How Washington's Garrett Gilbert went from Patriots' practice squad to starting QB in five days

PHILADELPHIA -- The fairy-tale ending did not occur, so quarterback Garrett Gilbert went from potential one-night savior and Washington Football Team legend to a guy who simply endured a wild five days and almost pulled off the improbable. And it might have been both the beginning and end of his Washington playing career.

Gilbert stepped into a difficult situation against the Philadelphia Eagles, starting for a team four days after he arrived. Washington is fighting for a playoff spot and had lost its top two quarterbacks, starter Taylor Heinicke and Kyle Allen, to the reserve/COVID-19 list. Gilbert not only had to learn the playbook, he had to learn his teammates -- without spending time in the building as meetings were virtual.

"I'll be honest, it was tough," he said after Tuesday's 27-17 loss to the Eagles. "Having the masks back on, it is tough to see anyone's face to be honest with you and to put faces with names. It is not ideal."

Nothing has been ideal for Washington lately, thanks to a mounting injury list and a roster hit hard by COVID-19. It had 13 players and seven assistant coaches on the list, causing them to miss the Eagles game. Washington (6-8) now trails three 7-7 teams -- Minnesota, Philadelphia and New Orleans -- in the race for the seventh and final NFC playoff spot.

The good news is that when Washington travels to play the Dallas Cowboys (10-4) on Sunday (8:20 p.m. ET, NBC), it expects to have Heinicke and Allen available. Washington also has Kyle Shurmur on the roster and Jordan Ta'amu on the practice squad. Shurmur has been on the practice squad since Sept. 13 and was promoted with Heinicke and Allen out. Ta'amu was signed last week.

It's uncertain what this means for Gilbert, who was signed Friday off New England's practice squad. In his second NFL start -- the first one occurred with Dallas last season -- Gilbert completed 20 of 31 passes for 194 yards, with no touchdowns or interceptions on Tuesday. Last Thursday night, he was giving his daughter a bath; within a couple of hours, he was on a plane to Virginia, and five days later he was starting against the Eagles.

"Obviously, a little bit of a whirlwind. Less than ideal circumstances for all of the guys in there," he said. "Most of the guys I met less than 72 hours ago and there was a good level of comfort and communication in the huddle. That is a testament to all of the guys that prepared and took on a little bit of extra this week in terms of their role in the game plan and understanding that things are not going to be perfect."

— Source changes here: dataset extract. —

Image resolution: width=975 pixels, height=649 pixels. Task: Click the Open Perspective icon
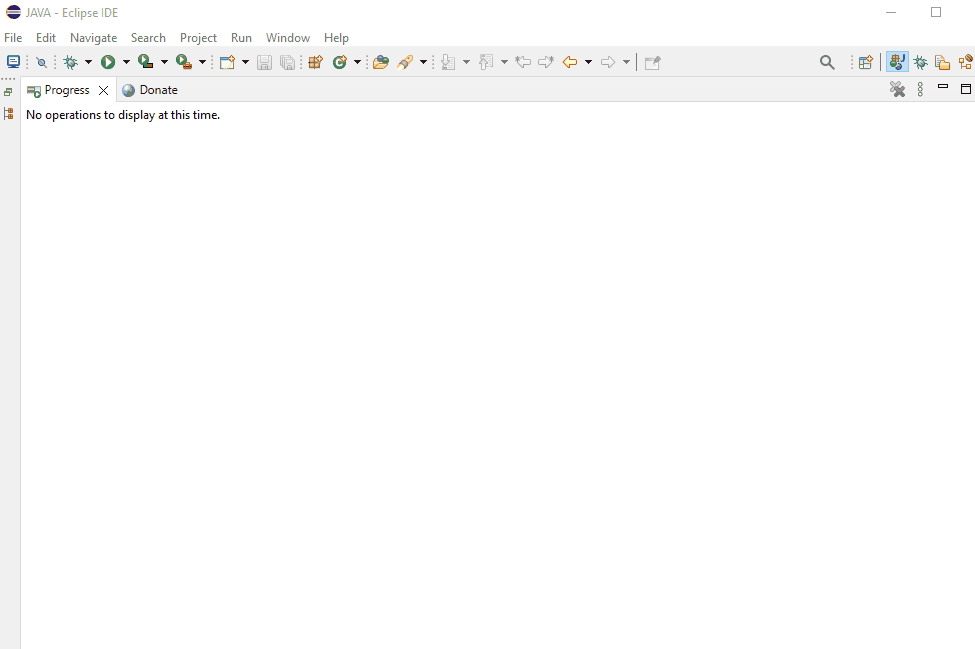[865, 62]
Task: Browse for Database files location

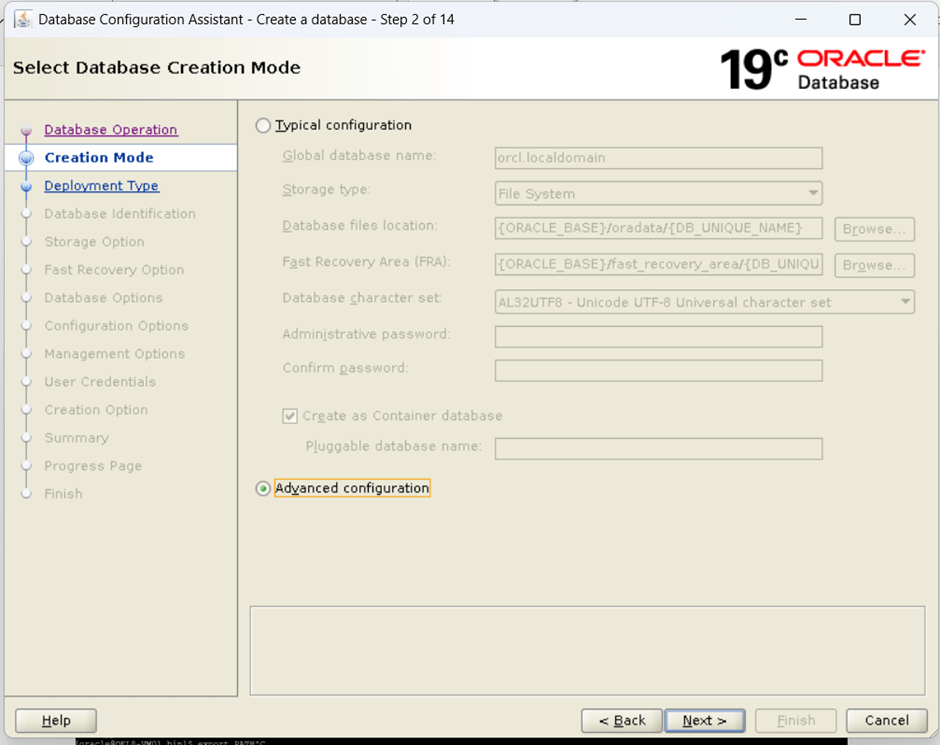Action: tap(874, 229)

Gilbert, who played for Washington coach Ron Rivera and coordinator Scott Turner when both were with the Carolina Panthers (2017-18), arrived in Loudoun County, where Washington trains, about 11:30 p.m. Thursday. He was on the practice field the next day, with the game at that point still scheduled for Sunday. Later that day, they learned it was moved to Tuesday. That gave him more time to relearn an offense he had spent two seasons playing in with the Panthers.

"I essentially got thrown into it on Friday right when I got here," Gilbert said.

On Sunday, Rivera had hoped to work on the timing of the passing game. Mother Nature intervened.

"The toughest thing was ... we had 25-mile-an-hour winds and that made it tough to get the timing down," Rivera said. "That was the only disappointing thing in terms of preparation."

Not everything was perfect against the Eagles, of course. Gilbert had not worked much with his new receivers. There were times, Rivera said, that he stared down a receiver, leading to a deflected pass, as on one quick hitch in zone coverage to receiver Terry McLaurin. Other times Gilbert didn't stick on a read long enough and perhaps missed a receiver breaking free.

But he also hit McLaurin for a 46-yard catch, leading to a field goal. Gilbert converted three third-down throws in the fourth quarter, the first of which was a 29-yard gain to tight end John Bates. Gilbert, rolling to his left on a bootleg action, threw back to the middle with a defender charging at him.

"I thought he gave a heck of an effort," Rivera said of Gilbert. "He made some good decisions and he delivered some good balls. His timing and rhythm was off a little bit, and it showed when we got in a couple of situations that he just hadn't had enough reps, but man he made some plays. He fought and he battled, and when a guy does that, you appreciate that."

McLaurin in particular has been used to quarterback changes since Washington drafted him in 2019. He has now played for eight different starting quarterbacks. But this was, by far, the most unique situation.

"For a guy to come from another practice squad to a team where you don't know anybody," McLaurin said, "sure, maybe you've been in the offense, but to come here midweek and be expected to not only start at quarterback but to help us try to get into the playoffs, it's nothing but respect for him. The way he came in, his energy, you felt that when he got here. He was good at communicating in the huddle, so it was challenging for all of us, but he did his job."